Diversity expert and dialogue facilitator David Campt said he was not surprised to see conservative pundits attack Obama’s speech, but he was disappointed when he saw white Pennsylvania voters seizing on the speech in a similarly narrow way.
“As long as people are not talking to each other across racial lines, all we’re going to do is watch television rather than engage,” Campt told BlackAmericaWeb.com.
He said people of other races need to understand why black people didn’t find Wright’s message hateful or see the need to confront Wright even when they didn’t agree.

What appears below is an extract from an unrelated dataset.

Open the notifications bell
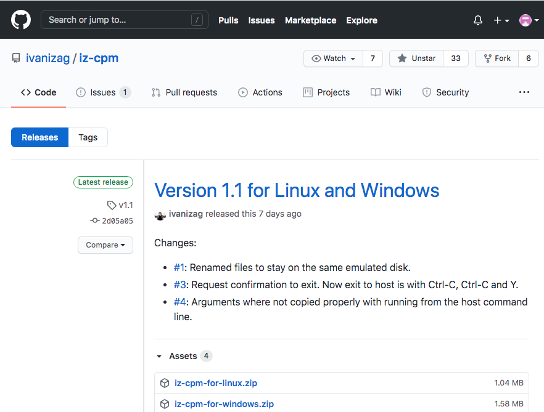Image resolution: width=544 pixels, height=412 pixels. pos(478,20)
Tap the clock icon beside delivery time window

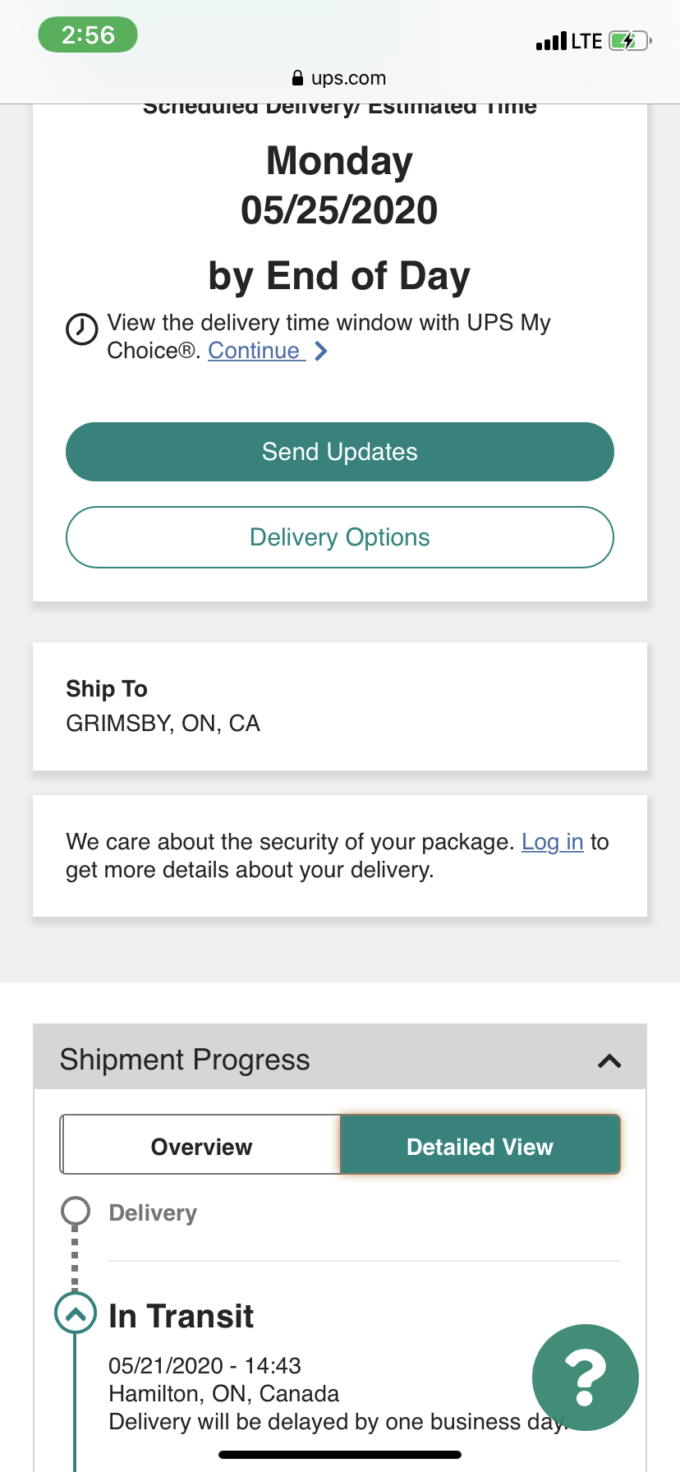[82, 329]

“The idea that 9/11 was somewhat caused by U.S. foreign policy is something (former Republican presidential candidate) Ron Paul has said. Wright is being castigated for saying Clinton 'has never been called a nigger.' We know that’s true. He’s being castigated for saying that America is controlled by rich white people. Well, if you take the top 100 richest people in the country, you’re going to find they are disproportionately white and male,” Campt said.
It’s not so much the message, he attests, but the delivery and who is saying it that makes the difference.
“It comes down to whether we as a society will create a forum for this conversation to happen,” Campt said. “There will never be understanding about this situation unless people are talking to people who look at the world very differently.”